Life lessons from the stock market
It was a brilliant day in Carlsbad, California, about a 30 minute drive north of San Diego. A day that is typical of California, a place where gods and goddesses like George Clooney and Natilie Portman live. It is also a place where democrats have an upper hand. What else can one wish for?
We had driven there to visit Legoland. It was the day that turned out to be my very first ride on a roller coaster. It was a thrill to experience. There were moments during the ride when I had my heart in my throat. A slow ride up to the crest, a moment of stillness to let me ponder and prepare for what is about to happen, and then a sudden plunge to the trough.
All in all, my first experience was pleasant enough that I remember it 25 years later. What is more is that I took the ride willingly.
Some rides are our choice, but not always. Life gives us roller coaster rides without asking all the time. As stoics tell us, the occurrences of these rides in life are beyond our control. These rides are stoic challenges; random tests from stoic gods of our resilience. The one thing I have in my control is how I react.
And so the serenity prayer also tells me — grant me the serenity to accept the things I cannot change, the courage to change the things I can (my reaction), and the wisdom to know the difference.
Wise words, if I can only remember to practice them in the moments of need. But back to taking roller coaster rides by choice.
There is another roller coaster ride I have taken willingly, and a ride that I continue to take.
At the beginning of the Covid I got a rude reminder of it, and then again, it happened recently. It is the ride of the stock market. The Ups and Downs of the S&P 500.
This ride started the day I decided to take real money, with the click of a button, purchased some stocks. I didn’t quite know what I was doing but in retrospect, I now realize how transformative that moment was.
With one click, I converted something tangible into something virtual. I converted real money that I can use at the grocery store around the corner for something that exists in the ether. With one click, I got initiated into a different world. A world of virtual reality (VR) long before VR became a reality.
Not only did I enter VR, I handed myself to the whims of others. Watching S&P 500 drop by 35% at the beginning of Covid in March 2020, all that was in my control was to take it as a stoic challenge and not to react and click the sell button.
At the beginning I also did not quite comprehend that stocks are like a pond in which water level goes up and down and carries all boats with it, and further, how that pond got created out of nowhere in the first place. You may think that I am a bit low on comprehension, but I can challenge you into an old fashioned duel that is also the case for the majority of my fellow humans who have traded real money for virtual for the promise for a better future.
Life in our times is full of things that are too big for us to understand and have the feel of magic. Take the internet. Although you are reading this in the comfort of your home, it is a safe bet that you have no idea how these words flashed on your screen. A click on the keyboard? Well yes, but the answer goes a bit deeper than that. Enjoy the reading anyway. Understanding is not a prerequisite for enjoying something. It might even ruin the pleasure.
How was the pool created in which I now float, and occasionally, feel like someone left the plug open and I am going to drown in the whirlpool?
It all started on the day the Initial Public Offering (IPO) was issued and the bell on the floor of the stock market rang. That moment was equivalent to the moment of the big bang and the beginning of the universe. That IPO was the beginning of the pond that is the stock of a company. That is the pond in which our boats now float.
Someone wanted the money to grow their potential, convert their vision into reality, and created the virtual reality of stocks.
The people with vision offered the virtual world of stocks in return for real money, and poof, the transformation happens. Now I am a proud owner of virtual money that goes up and down at the whims of others, or as the economist might say, at the vagaries of an invisible hand.
Going back to the universe, this transformation is like E= MC2. Buying stocks is like converting matter into energy and selling stocks like converting energy back into the matter.

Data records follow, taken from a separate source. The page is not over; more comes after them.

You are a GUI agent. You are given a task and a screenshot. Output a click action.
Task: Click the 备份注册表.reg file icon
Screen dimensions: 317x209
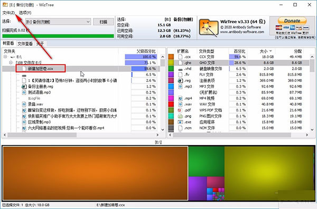(24, 87)
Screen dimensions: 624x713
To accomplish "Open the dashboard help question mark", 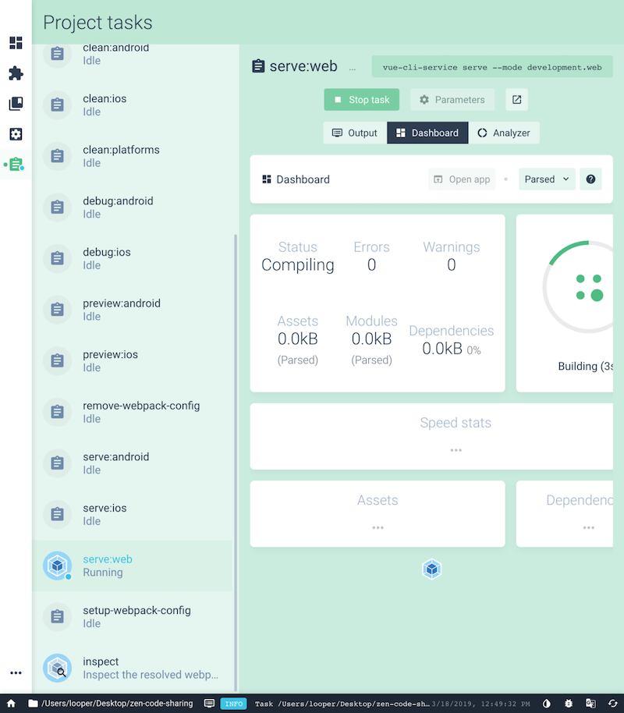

In between these points, energy floats through the ether, reaches new highs and lows, and manages to strain my emotions.
In hopes of a better future, I will stay in the pond, and learn how to be stoic and remind myself that although the water level is not in my control, I can manage my reaction and be a better investor.
Will I take the roller coaster ride in Carlsbad again? Perhaps, but now I need to check with my cardiologist. Aging hearts (or perhaps more accurately, aging farts) can fail.